Masuknya Bangsa Portugis di Sulawesi, khususnya di Kerajaan Gowa telah banyak memberi dampak positif pada perkembangannya kemudian. Hal ini dikarenakan orang Portugis dapat menjalin suasana persahabatan, bukan saja dengan bangsawan Makassar, tetapi juga dengan bangsawan Bugis pada jaman itu. Hal ini dapat dilihat dengan keluasan-keluasan yang diberikan oleh raja-raja Gowa dan beberapa di daerah Bugis untuk penyebaran agama yang di bawah oleh mereka.
Awal hubungan Bangsa Portugis dengan Masyarakat Sulawesi.
Sejak perkenalan yang pertama kali (pra Islam) antara orang Portugis dangan orang Makassar. Telah terjadi kontrak dagang yang juga dimanfaatkan oleh orang Portugis untuk menyebarkan agama. Masuknya Portugis di Sulawesi bermula pada tahun 1573 ketika kapal Ortiz the Tavora mengalami kecelakaan di pantai pulau Selayar. Raja Makassar memberikan pertolongan dan membawanya kembali ke Maluku. Setelah Malaka jatuh ke tangan Belanda pada tahun 1641, maka banyak orang Portugis yang membanjiri Makassar, tidak sedikit dari mereka yang menetap.

◆ **Cuplikan Data**:

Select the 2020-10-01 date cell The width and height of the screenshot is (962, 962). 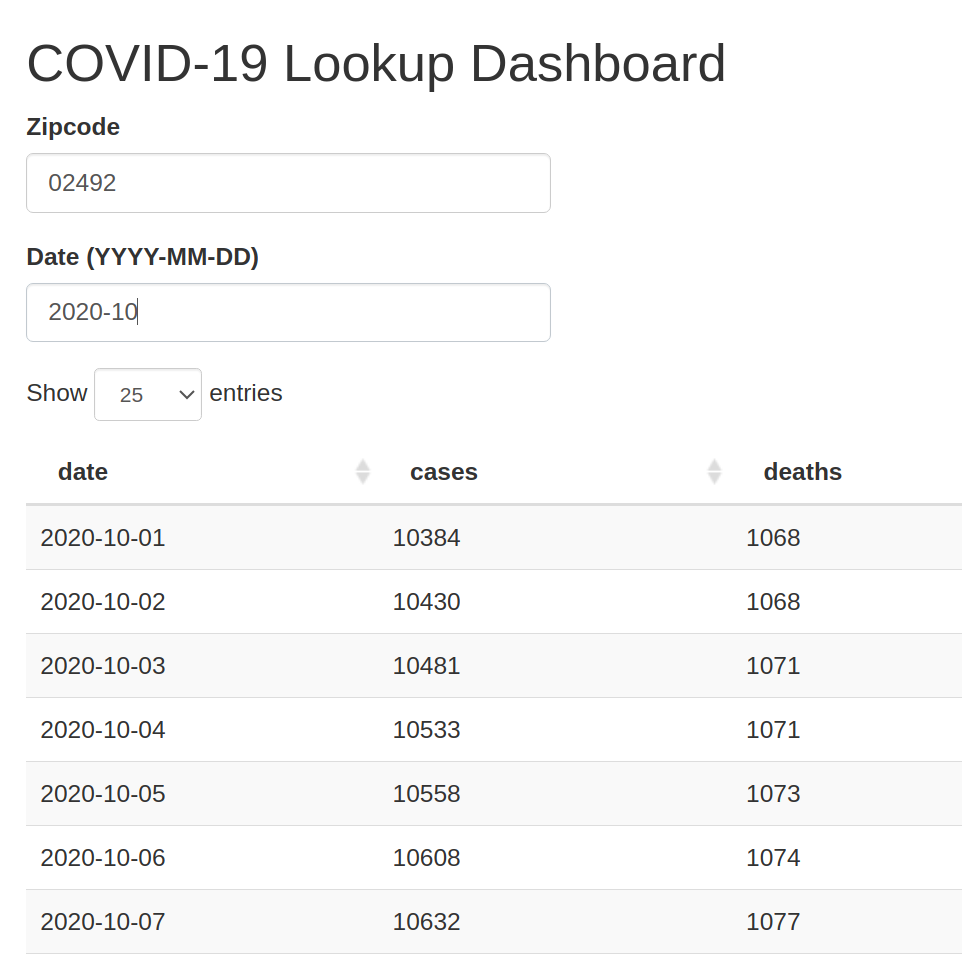[103, 538]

◆ **Soal Latihan**:
A) Terjemahkan kalimat berikut dari teks tentang masuknya bangsa Portugis di Sulawesi ke dalam bahasa Inggris: "Setelah Malaka jatuh ke tangan Belanda pada tahun 1641, maka banyak orang Portugis yang membanjiri Makassar, tidak sedikit dari mereka yang menetap."
B) Sambung teks tentang masuknya bangsa Portugis di Sulawesi dengan menulis lanjutan yang dimulai setelah kalimat terakhirnya.

◆ **Jawaban Tiap Soal**:
A) After Malacca fell into the hands of the Dutch in 1641, many Portuguese flooded into Makassar, and quite a few of them settled there.

B)
Dengan masuknya orang-orang Portugis di Sulawesi, Sultan Muhammad Said (1639-1653) mengizinkan orang Portugis berdagang secara bebas di Makassar dan mereka pun bebas menganut agama mereka. Seperti yang telah dilaporkan oleh parah pedagang Inggris yang telah mengunjungi Batavia, bahwa antara 10 hingga 20 kapal Portugis di Madiun dan Makassar setiap tahunnya datang dari Macoa, Malaka dan pelabuhan Coromandel, di sana kadang-kadang ada 500 Portugis, mereka diberikan kebebasan dalam menjalankan agamanya oleh pihak penguasa, mereka tiba pada bulan November-Desember dan pada bulan Mei berikutnya, lalu menjadikan Makassar menjadi entrepot bagi penjualan beberapa barang yang mereka bawa.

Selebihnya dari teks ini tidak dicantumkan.